- Music
- 11 Mar 04
Call it the shitegeist. In times of war and pestilence, art gets decadent, and all we wanna do is dance. Scissor Sisters are a tight little NY combo who apply rock dynamics to disco’s lust for the transcendent dance.
Call it the shitegeist. In times of war and pestilence, art gets decadent, and all we wanna do is dance. Scissor Sisters are a tight little NY combo who apply rock dynamics to disco’s lust for the transcendent dance, cutting downtown dirt with the glitter of the mirrorball while tooting on champagne flutes. Fronted by a whippet-thin singer in ladies’ leather underwear and a wisecracking disco dominatrix, this lot are closer to Electric Six than Moloko.

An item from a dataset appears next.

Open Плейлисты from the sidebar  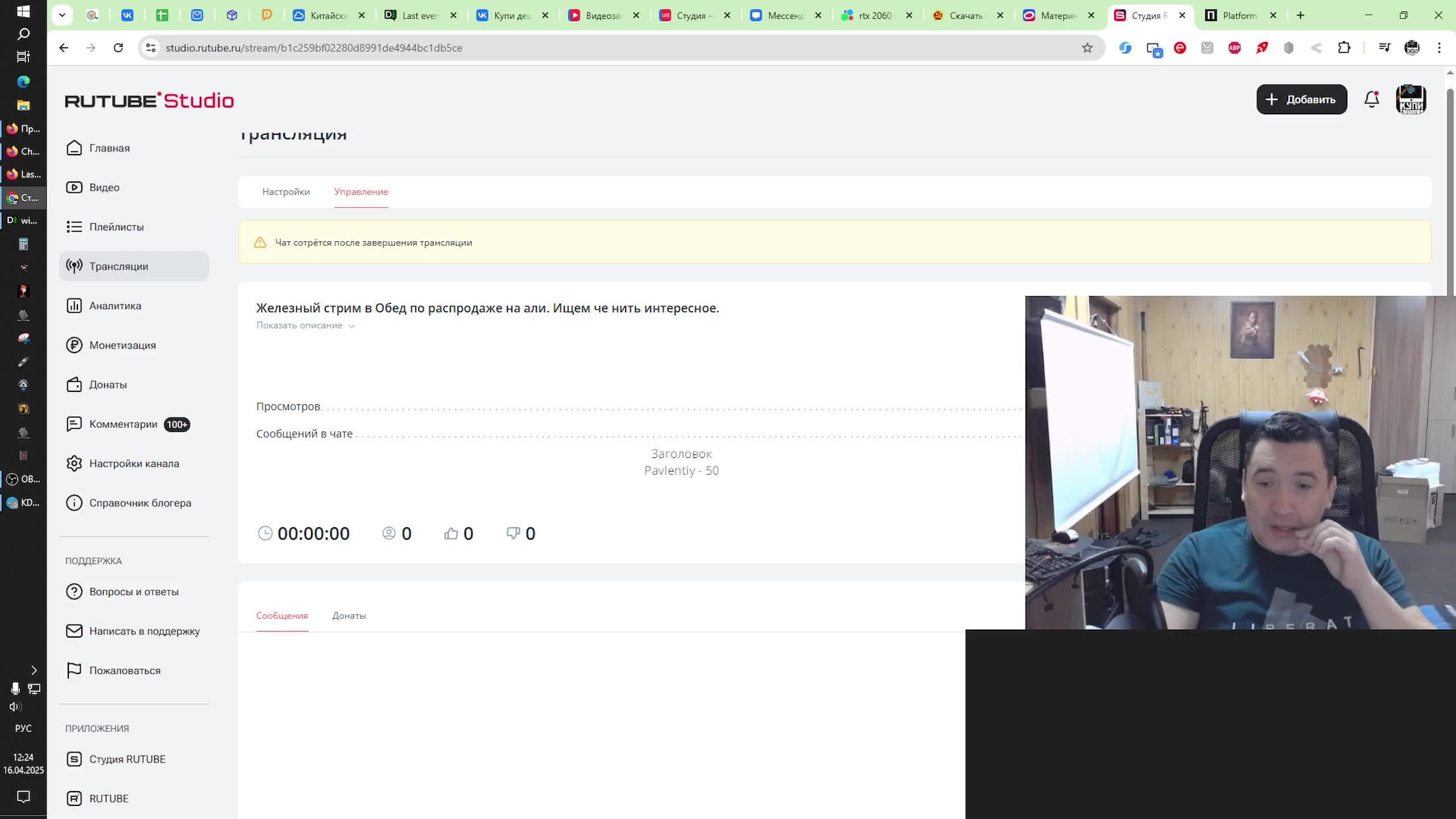point(116,227)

The act is polished by New York Darwinian instincts: one at times gets a glimpse of bar band roots, but all that sweat shed in sweaty sheds pays off live: powered by a clipped southpaw drummer and a guitarist who has obviously studied at the Chic academy for dampened string rhythm, they major in economics: the itchy-itchy funk of Talking Heads circa Remain In Light, eurotrash American Gigolo pulses, white reggae, the point where the B52s met Don Was. Jostling my elbow, George Byrne holds that if this lot were around 20 years ago, they would’ve been hanging with the Ze label, and he’s right, although the visual sense is betimes a little too close to Joboxers 1983 Face centrespreads for comfort. The big hit single and finale is of course their (piss) take on ‘Comfortably Numb’, a KC & The Sunshine Band go prog rock one-line gag that would curdle the oil in Nick Mason’s Jag. I doubt Scissor Sisters will be back in venues much bigger than this, but there’s substance here that denotes more than a novelty act.